Objective >> Pull out every line below that contains the string "fullscreen", and copy each one. Matching is case-sensitive.

Collected data >>
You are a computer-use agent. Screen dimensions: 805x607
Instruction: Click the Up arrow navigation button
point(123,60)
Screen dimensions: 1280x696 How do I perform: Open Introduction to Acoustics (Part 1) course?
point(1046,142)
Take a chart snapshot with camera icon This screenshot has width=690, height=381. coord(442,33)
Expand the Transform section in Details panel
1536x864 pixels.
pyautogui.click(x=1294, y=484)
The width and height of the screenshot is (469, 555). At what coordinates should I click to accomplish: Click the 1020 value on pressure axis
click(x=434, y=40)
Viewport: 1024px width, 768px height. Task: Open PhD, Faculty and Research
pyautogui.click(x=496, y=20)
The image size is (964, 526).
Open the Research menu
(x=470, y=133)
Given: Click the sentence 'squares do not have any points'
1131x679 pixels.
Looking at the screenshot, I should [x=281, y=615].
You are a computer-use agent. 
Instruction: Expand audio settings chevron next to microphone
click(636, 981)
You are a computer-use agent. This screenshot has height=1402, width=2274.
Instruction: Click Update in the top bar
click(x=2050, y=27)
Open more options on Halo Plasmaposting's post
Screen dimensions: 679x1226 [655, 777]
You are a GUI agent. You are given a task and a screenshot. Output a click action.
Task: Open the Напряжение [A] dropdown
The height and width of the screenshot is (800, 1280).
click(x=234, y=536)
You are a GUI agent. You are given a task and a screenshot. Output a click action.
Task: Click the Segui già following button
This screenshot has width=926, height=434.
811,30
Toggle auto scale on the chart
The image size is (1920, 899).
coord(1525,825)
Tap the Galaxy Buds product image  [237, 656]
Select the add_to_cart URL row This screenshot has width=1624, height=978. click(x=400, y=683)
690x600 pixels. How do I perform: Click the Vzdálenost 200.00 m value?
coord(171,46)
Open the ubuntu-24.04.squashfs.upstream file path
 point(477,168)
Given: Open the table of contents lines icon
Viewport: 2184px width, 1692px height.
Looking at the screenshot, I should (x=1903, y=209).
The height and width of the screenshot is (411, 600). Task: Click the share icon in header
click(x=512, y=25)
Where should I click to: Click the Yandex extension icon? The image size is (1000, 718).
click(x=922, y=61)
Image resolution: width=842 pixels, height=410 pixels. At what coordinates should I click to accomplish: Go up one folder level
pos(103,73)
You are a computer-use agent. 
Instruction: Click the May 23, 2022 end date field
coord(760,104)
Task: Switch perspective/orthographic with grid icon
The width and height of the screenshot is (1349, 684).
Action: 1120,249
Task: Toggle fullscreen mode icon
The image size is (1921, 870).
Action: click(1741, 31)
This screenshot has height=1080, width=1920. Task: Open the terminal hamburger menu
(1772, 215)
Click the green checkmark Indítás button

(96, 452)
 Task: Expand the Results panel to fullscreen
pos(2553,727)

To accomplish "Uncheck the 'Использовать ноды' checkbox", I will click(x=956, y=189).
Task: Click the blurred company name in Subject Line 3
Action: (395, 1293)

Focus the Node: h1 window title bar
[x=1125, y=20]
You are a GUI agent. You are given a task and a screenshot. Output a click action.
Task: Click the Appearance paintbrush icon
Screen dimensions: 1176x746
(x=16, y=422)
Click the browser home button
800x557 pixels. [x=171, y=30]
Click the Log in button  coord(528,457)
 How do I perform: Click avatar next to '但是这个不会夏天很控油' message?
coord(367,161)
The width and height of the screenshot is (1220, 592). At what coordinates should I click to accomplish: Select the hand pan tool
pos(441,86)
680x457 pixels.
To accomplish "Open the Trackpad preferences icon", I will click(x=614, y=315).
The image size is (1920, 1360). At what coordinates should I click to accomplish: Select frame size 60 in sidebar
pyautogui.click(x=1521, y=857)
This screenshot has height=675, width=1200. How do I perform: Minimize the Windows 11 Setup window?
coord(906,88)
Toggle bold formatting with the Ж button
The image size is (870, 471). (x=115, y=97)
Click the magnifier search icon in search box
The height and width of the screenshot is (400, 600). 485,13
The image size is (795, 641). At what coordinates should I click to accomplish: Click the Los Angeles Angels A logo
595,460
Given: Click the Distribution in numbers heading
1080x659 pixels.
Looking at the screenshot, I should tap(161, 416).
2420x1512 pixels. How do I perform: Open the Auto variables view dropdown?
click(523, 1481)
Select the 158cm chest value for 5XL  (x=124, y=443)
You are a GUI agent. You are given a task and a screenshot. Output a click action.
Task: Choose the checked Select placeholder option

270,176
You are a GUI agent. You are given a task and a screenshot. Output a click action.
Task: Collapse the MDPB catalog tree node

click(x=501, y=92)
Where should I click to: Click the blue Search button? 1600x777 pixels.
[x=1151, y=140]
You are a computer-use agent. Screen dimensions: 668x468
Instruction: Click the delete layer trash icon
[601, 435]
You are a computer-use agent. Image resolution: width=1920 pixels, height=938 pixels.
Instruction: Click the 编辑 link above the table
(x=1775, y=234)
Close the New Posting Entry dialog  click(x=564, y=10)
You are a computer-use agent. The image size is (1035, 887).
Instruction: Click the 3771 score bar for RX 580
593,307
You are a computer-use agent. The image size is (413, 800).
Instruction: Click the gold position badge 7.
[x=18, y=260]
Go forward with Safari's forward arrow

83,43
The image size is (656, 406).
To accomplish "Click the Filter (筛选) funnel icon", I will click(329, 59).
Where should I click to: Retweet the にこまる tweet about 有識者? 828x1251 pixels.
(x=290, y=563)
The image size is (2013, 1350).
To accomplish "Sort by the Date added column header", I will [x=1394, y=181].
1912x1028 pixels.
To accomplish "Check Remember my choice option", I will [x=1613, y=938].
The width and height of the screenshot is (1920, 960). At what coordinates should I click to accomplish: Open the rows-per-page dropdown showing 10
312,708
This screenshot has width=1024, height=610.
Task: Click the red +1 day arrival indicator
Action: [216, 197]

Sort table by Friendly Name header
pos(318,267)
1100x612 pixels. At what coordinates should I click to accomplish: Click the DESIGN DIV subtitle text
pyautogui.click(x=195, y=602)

Output of the exercise >>
Task: Toggle fullscreen mode icon
 Task: Expand the Results panel to fullscreen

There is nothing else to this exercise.